Currently, there is one token modifier: pad, which you can use to pad numeric tokens.

For example, /my_shot.<pad chunk_start 4>.rib resolves to: /my_shot.0001.rib, /my_shot.0002.rib and so on.


Use the Files tab to specify assets on which the submission depends.

Fig. 2: the Files tab

File actions

  1. Select or deselect all assets.
  2. Remove selected assets from the list.
  3. Tag the first selected asset as the scene asset. This allows you to refer to the scene file in the task template with the <scene> token.
  4. Browse for file assets. You can select multiple assets from the file browser.
  5. Browse for directory assets. Due to a limitation, you can only choose one directory at a time.


Use the Software tab to select your software and plugins. You must specify all the host software and plugin services you need to be made available to the render nodes.

Fig. 3: the Software tab

After selecting the appropriate versions, you can check the Preview tab to see that the environment section contains the required software paths.


Fig. 4: the Environment tab

This page enables you to override environment variables on the render nodes and specify new values.

When selecting software versions in the Software tab, several environment variables are made available to the render nodes.

By defining an override, any existing value for the same variable name is overridden.

In the screenshot above, the variable that points to the user's Nuke gizmos location directory has been added to NUKE_PATH. This means that if there were already an entry for NUKE_PATH, it would disappear.
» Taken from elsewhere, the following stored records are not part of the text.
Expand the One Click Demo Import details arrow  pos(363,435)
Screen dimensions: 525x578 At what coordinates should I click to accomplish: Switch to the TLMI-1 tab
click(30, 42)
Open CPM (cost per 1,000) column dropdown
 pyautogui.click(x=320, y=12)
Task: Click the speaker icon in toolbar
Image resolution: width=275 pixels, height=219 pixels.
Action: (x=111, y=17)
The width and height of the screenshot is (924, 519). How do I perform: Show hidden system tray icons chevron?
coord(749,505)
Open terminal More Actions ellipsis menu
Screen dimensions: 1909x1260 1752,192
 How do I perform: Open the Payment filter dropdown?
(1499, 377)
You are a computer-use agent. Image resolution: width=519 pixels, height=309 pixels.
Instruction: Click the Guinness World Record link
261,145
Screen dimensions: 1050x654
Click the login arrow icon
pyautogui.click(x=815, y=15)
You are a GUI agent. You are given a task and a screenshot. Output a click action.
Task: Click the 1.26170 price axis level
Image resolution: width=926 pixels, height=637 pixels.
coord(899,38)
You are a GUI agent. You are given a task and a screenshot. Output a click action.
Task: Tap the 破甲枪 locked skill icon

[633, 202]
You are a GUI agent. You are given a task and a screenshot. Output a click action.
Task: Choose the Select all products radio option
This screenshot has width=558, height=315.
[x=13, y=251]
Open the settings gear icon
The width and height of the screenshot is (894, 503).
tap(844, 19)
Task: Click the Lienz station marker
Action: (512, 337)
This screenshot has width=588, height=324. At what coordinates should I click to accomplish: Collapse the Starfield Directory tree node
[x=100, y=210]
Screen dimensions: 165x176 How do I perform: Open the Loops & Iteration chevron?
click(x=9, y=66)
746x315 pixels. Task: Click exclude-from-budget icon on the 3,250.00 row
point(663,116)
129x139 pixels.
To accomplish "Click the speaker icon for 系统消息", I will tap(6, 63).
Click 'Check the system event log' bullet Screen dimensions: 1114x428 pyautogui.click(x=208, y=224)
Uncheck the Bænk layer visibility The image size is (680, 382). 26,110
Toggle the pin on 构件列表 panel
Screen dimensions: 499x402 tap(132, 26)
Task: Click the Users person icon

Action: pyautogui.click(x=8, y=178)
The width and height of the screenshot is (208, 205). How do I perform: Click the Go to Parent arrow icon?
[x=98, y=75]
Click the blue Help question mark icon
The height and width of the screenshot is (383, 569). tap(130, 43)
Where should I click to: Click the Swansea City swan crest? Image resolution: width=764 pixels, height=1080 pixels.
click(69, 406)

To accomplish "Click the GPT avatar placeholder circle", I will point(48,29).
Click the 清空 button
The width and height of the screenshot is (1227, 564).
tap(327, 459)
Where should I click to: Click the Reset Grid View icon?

If you want to append a value to an existing variable, you'll need to copy the value first, then append or prepend your new value separated by a colon.

Example: NUKE_PATH : "/opt/thefoundry/nuke/11/nuke11.3v5:/path/to/my/gizmos"

If you want to remove a variable, simply leave the value field blank or empty.


The Preview tab displays the raw submission object and is automatically updated as you populate the fields in the other four tabs. You can return to this tab at any point to confirm that your submission looks correct.

Fig. 5: preview


Simply press the Submit button in the bottom-right corner when you are ready to submit.

You should see some activity in the status bar (the thin bar at the bottom of the application window). If you click the small icon on the left side of the status bar, you'll see the whole log, which allows you to identify errors, if any.

If the submission is successful, you'll see a link to the job in Conductor's web UI.

Fig. 6: successful job submission

3 dots menu

Fig. 7: the menu that appears when you click the three dots icon

Click the icon in the bottom left with the three vertical dots (located above the status bar).

  • Select Save As to choose a location to save the current submission state as a recipe in JSON format.
  • Select Load to choose a previously saved submission recipe.
  • Select Save to overwrite the currently loaded recipe.
  • Select Load example to choose one of the preset example submission recipes.
  • Select Export script to export a resolved JSON script and Python script runner that you can use submit from the command line. This allows you to make adjustments that may not be available through the UI. It's also useful for developers who want to understand the API.